Atualmente a maioria dos laboratórios, ao realizarem exames químicos em amostras de urina, contam com pequena fita rígida onde fica impregnado substâncias químicas específicas, ao entrarem em contato com a urina desenvolvem diferentes cores que podem ser identificadas a olho nu, em alguns casos máquinas mais robustas e de alto custo fazem esta análise automática, mas um novo equipamento mais barato esta sendo proposto, usa um smartphone para leitura química da amostra.

Para uma correta análise da parte química da urina o ambiente deve ser bem iluminado, homogeinizar bem a urina não centrifugada, submergir completamente todas as áreas da fita, retirar a fita imediatamente de dentro do recipiente, eliminar o excesso de urina em papel absorvente, aguardar o tempo recomendado para a reação, e só depois fazer a verificação do resultado seguindo uma tabela de cores, além disso a pessoa que for fazer a leitura precisa ser bem treinada. Mesmo assim, pequenas variações de um agente para outro pode ocorrer, um equipamento automatizado evita alguns problemas relacionados a esta análise.

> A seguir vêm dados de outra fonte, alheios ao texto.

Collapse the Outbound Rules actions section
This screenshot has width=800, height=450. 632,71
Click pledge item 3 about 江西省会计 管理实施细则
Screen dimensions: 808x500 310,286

Como funciona o equipamento para avaliação química da urina

Na Universidade de Stanford pesquisadores estão desenvolvendo um dispositivo fácil de usar que pode essencialmente automatizar todo o processo e até mesmo ler os resultados do teste químico. É uma pequena caixa preta com um mecanismo que separa a amostra de urina em quantidades idênticas e depois coloca estes volumes em dez orifícios na parte inferior da caixa.

equipamento para análise de urina usa smartphone

Abaixo da cavidade é possível acoplar a fita tradicional usada hoje em dia. Uma pequena porção de urina será lançada em cada área da fita para realizar a determinação química. Depois será inserido na parte superior da caixa um smartphone, e este por meio de um aplicativo inicia a análise da amostra tirando uma foto e interpretando as cores automaticamente.

A iluminação padronizada da luz LED do smartphone ajuda a garantir que o teste seja calibrado e os resultados precisos.

O processo de análise da parte química da urina se torna mais barata e melhor padronizada, além de proporcionar testes em locais mais remotos.